**** Provided entries ****

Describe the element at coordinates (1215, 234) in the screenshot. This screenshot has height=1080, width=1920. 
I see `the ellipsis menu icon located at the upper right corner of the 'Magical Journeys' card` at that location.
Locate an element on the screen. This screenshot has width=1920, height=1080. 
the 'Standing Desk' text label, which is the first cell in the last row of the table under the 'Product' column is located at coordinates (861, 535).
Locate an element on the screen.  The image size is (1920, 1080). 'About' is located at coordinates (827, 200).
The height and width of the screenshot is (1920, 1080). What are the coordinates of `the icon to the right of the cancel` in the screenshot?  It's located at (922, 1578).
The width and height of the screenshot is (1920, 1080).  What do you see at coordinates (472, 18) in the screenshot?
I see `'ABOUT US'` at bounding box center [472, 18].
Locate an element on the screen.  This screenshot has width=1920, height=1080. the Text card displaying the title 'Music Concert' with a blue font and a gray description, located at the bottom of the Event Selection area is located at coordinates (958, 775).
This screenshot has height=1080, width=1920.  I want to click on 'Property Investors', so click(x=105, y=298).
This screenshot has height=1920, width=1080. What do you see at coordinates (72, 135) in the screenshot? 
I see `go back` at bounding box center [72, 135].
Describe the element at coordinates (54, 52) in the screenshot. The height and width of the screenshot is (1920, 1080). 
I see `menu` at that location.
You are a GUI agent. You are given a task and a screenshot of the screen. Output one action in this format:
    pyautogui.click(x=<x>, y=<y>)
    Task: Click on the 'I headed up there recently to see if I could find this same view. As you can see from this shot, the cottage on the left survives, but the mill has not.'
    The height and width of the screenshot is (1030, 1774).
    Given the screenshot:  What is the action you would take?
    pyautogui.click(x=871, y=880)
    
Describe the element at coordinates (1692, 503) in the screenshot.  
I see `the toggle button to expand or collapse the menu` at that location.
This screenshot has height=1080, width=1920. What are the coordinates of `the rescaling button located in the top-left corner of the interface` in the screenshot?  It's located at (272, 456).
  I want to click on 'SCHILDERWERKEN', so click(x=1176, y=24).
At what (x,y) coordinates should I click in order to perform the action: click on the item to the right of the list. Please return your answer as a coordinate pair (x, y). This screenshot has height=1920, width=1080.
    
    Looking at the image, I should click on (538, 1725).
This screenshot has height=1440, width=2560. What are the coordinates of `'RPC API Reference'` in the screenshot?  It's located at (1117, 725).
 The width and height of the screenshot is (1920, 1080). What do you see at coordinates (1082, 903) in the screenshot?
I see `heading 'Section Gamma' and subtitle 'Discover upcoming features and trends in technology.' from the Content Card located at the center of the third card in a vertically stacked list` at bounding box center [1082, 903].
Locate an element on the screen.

****

Work instructions.
Reproduce every item above verbatim, keeping each line in its original order and form.

Solution.
Describe the element at coordinates (1215, 234) in the screenshot. This screenshot has height=1080, width=1920. 
I see `the ellipsis menu icon located at the upper right corner of the 'Magical Journeys' card` at that location.
Locate an element on the screen. This screenshot has width=1920, height=1080. 
the 'Standing Desk' text label, which is the first cell in the last row of the table under the 'Product' column is located at coordinates (861, 535).
Locate an element on the screen.  The image size is (1920, 1080). 'About' is located at coordinates (827, 200).
The height and width of the screenshot is (1920, 1080). What are the coordinates of `the icon to the right of the cancel` in the screenshot?  It's located at (922, 1578).
The width and height of the screenshot is (1920, 1080).  What do you see at coordinates (472, 18) in the screenshot?
I see `'ABOUT US'` at bounding box center [472, 18].
Locate an element on the screen.  This screenshot has width=1920, height=1080. the Text card displaying the title 'Music Concert' with a blue font and a gray description, located at the bottom of the Event Selection area is located at coordinates (958, 775).
This screenshot has height=1080, width=1920.  I want to click on 'Property Investors', so click(x=105, y=298).
This screenshot has height=1920, width=1080. What do you see at coordinates (72, 135) in the screenshot? 
I see `go back` at bounding box center [72, 135].
Describe the element at coordinates (54, 52) in the screenshot. The height and width of the screenshot is (1920, 1080). 
I see `menu` at that location.
You are a GUI agent. You are given a task and a screenshot of the screen. Output one action in this format:
    pyautogui.click(x=<x>, y=<y>)
    Task: Click on the 'I headed up there recently to see if I could find this same view. As you can see from this shot, the cottage on the left survives, but the mill has not.'
    The height and width of the screenshot is (1030, 1774).
    Given the screenshot:  What is the action you would take?
    pyautogui.click(x=871, y=880)
    
Describe the element at coordinates (1692, 503) in the screenshot.  
I see `the toggle button to expand or collapse the menu` at that location.
This screenshot has height=1080, width=1920. What are the coordinates of `the rescaling button located in the top-left corner of the interface` in the screenshot?  It's located at (272, 456).
  I want to click on 'SCHILDERWERKEN', so click(x=1176, y=24).
At what (x,y) coordinates should I click in order to perform the action: click on the item to the right of the list. Please return your answer as a coordinate pair (x, y). This screenshot has height=1920, width=1080.
    
    Looking at the image, I should click on (538, 1725).
This screenshot has height=1440, width=2560. What are the coordinates of `'RPC API Reference'` in the screenshot?  It's located at (1117, 725).
 The width and height of the screenshot is (1920, 1080). What do you see at coordinates (1082, 903) in the screenshot?
I see `heading 'Section Gamma' and subtitle 'Discover upcoming features and trends in technology.' from the Content Card located at the center of the third card in a vertically stacked list` at bounding box center [1082, 903].
Locate an element on the screen.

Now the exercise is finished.